Pub Date: Dec. 12th, 1988
Publisher: Dutton

Contemporary, downbeat New England Gothic--with a troubled young hero looking into the mysterious drowning-death of the town drunk (black sheep of an uppity old family). Nelson Rideout (divorced) and his younger brother Tuna (an aging rebel) are the ne'er-do-well, disenchanted sons of a successful Newburyport insurance-man, doing odd jobs like salvaging--sometimes in the smelly company of Iver Smyth, a middle-aged boozer and gambler. Then, soon after a run-in with Tuna, Smyth disappears, later turning up drowned in the icy Merrimack River. Accident? Or murder?

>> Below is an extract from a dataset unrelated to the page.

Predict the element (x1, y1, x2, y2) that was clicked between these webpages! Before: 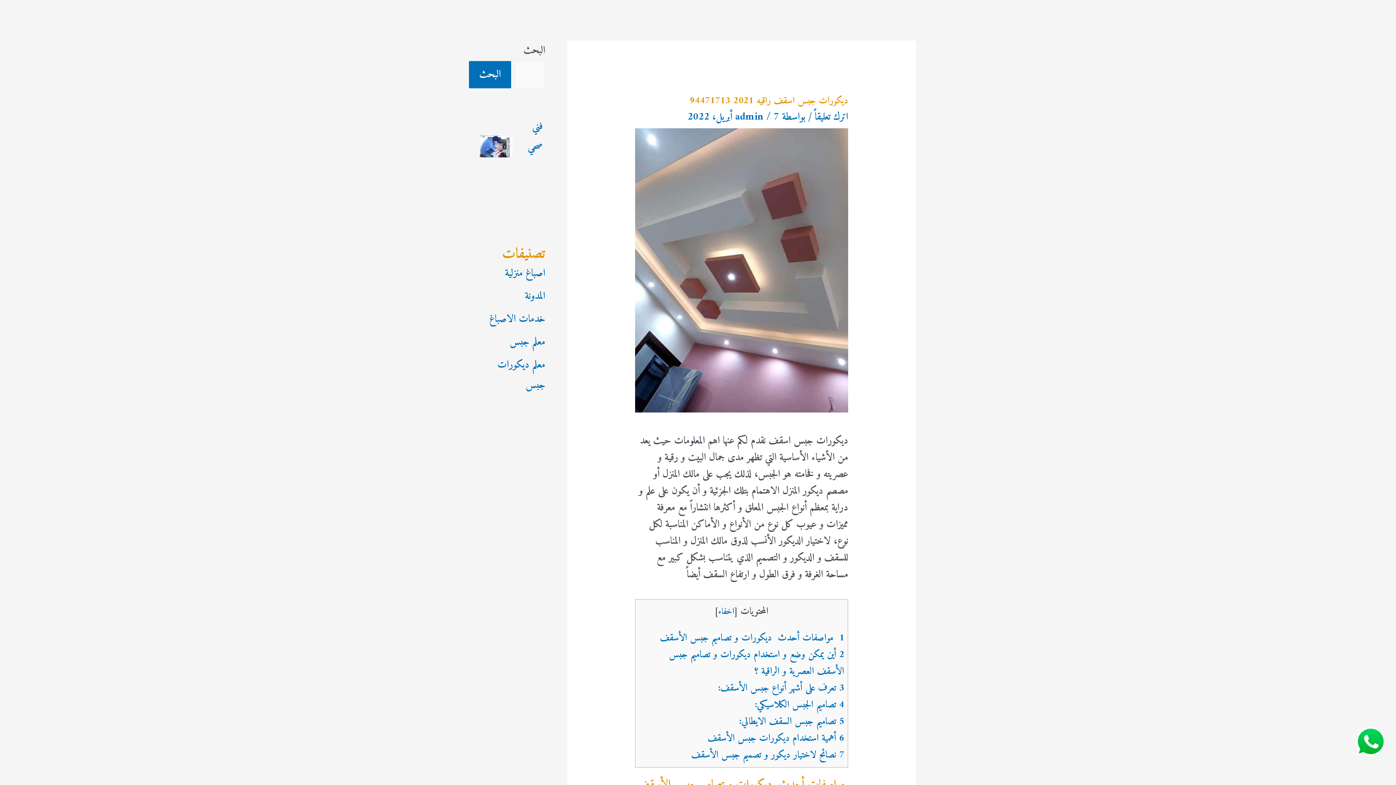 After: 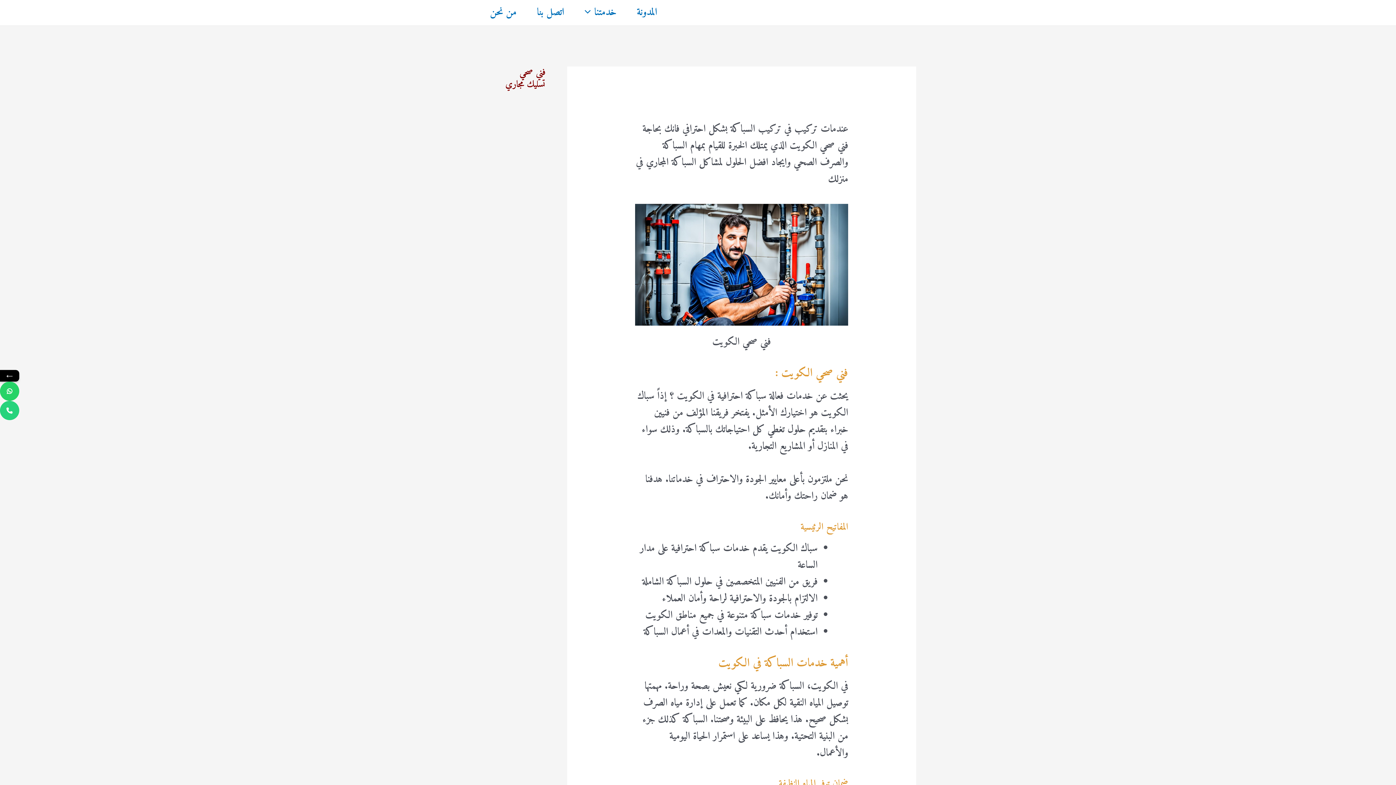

Nelson, for no very convincing reason, starts playing sleuth: he visits the dead man's imperious half-brother, a creepy lord-of-the-manor sort; he meets Iver's stoic wife and gutsy daughter; and he has a series of confrontations with sleek mobster Richard Pell from Rhode Island, in town to collect long-overdue gambling debts from. . .Iver Smyth, of course. The suspense-plotting here--violent showdowns, unsurprising revelations-seems half-hearted. First-novelist Smolen puts far more energy and conviction into Nelson's unremarkable domestic tensions: jealousy over his ex-wife's boyfriend, edgy attempts at staying close to his son, ambivalence about going into the family business. Still, if this is solidly satisfying neither as a mystery nor as a character-study, it's a modestly absorbing hybrid--with gritty dialogue and earthy atmosphere and promise of stronger novels (probably non-mystery) ahead.